§ Extract provided:
>> Start
As a thin woman in Nigeria with an appetite much larger than my waistline, I was constantly forced to answer the question: where does all the food go?
By Rejoice Isaac
As a child, I did not know what particular category — slim, skinny, or thin — I fit into. Adults in my neighbourhood called me names. These depended on their mood: when they were cheery, I was Agbani Darego, after the famous model, often shortened to Agbani, because of my body size, almond-shaped eyes and mesorrhine nose. If they were feeling prickly and wanted to make fun of me, I was no longer a model but “Alika 7-Up”, a local name for Fido Dido, the lean-limbed character used to advertise the soda. Other times, they called me broom or twig. Then they would ask if I was eating at all, and if I was, where the food was going.
>> End
§ Instruction 1:
Repeat the stretch of the passage about growing up thin from "As a thin woman" through "food was going.".
§ Instruction 2:
Based on the passage about growing up thin, decide whether each statement agrees with it: (a) As a child, the writer knew whether the right word for their body was slim, skinny, or thin. (b) Neighborhood adults called the writer Agbani Darego when they were in a cheerful mood. (c) "Alika 7-Up" was the name of a famous model.
§ Instruction 3:
Resume the passage about growing up thin from the point where it stops.
The rows after this point are separate material with no connection to the passage about growing up thin.

§ Dataset excerpt:
>> Start
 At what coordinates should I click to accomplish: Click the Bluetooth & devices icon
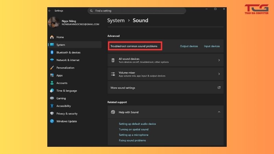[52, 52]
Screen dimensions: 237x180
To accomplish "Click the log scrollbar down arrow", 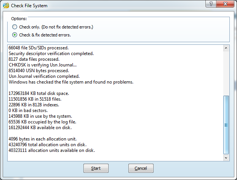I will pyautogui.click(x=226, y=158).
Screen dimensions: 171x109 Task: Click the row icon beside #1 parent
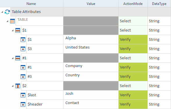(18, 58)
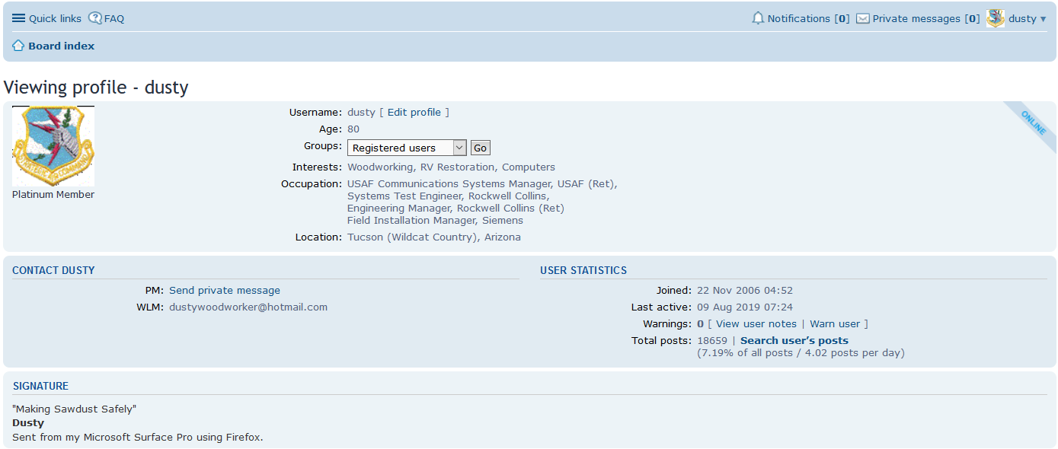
>> End
§ Output 1:
As a thin woman in Nigeria with an appetite much larger than my waistline, I was constantly forced to answer the question: where does all the food go?
By Rejoice Isaac
As a child, I did not know what particular category — slim, skinny, or thin — I fit into. Adults in my neighbourhood called me names. These depended on their mood: when they were cheery, I was Agbani Darego, after the famous model, often shortened to Agbani, because of my body size, almond-shaped eyes and mesorrhine nose. If they were feeling prickly and wanted to make fun of me, I was no longer a model but “Alika 7-Up”, a local name for Fido Dido, the lean-limbed character used to advertise the soda. Other times, they called me broom or twig. Then they would ask if I was eating at all, and if I was, where the food was going.

§ Output 2:
(a) No: "As a child, I did not know what particular category — slim, skinny, or thin — I fit into."
(b) Yes: "when they were cheery, I was Agbani Darego, after the famous model"
(c) No: "“Alika 7-Up”, a local name for Fido Dido, the lean-limbed character used to advertise the soda"

§ Output 3:
I did not take any of these jibes to heart, mostly because other girls my age were not so different from me: lithe, with beaded braids and flowery or patterned gowns. I was fed well, enjoying a light breakfast before school mornings, sliced bread slathered with mayonnaise and a steaming mug of milk and Milo, Ovaltine, or Bournvita. Lunch was always eba and soup, dinner ranged from fried potato and eggs, to spaghetti or macaroni, to yam prepared in a variety of ways.
I loved the meals, but little things seemed disconcerting, and I would focus on those instead of simply eating. I hated chopped onions and tomatoes weakened by heat, and I took great pains to sift them out of the jollof rice and tomato stew before eating. My mother did not understand why I hated vegetables softened by cooking, and her arguments for why I should eat them always seemed to trump my complaints. Whenever she caught me sifting onion from rice, she would say, “Onions are good for your eyes — eat your onions”.”
Beyond my eyes, though, my parents were concerned about my body weight. I was not a sickly child, but I hated taking drugs in any form and hid them when no one was watching. “Eat well so you won’t fall sick,” my mother constantly reminded me. They considered a robust appetite my ticket to health.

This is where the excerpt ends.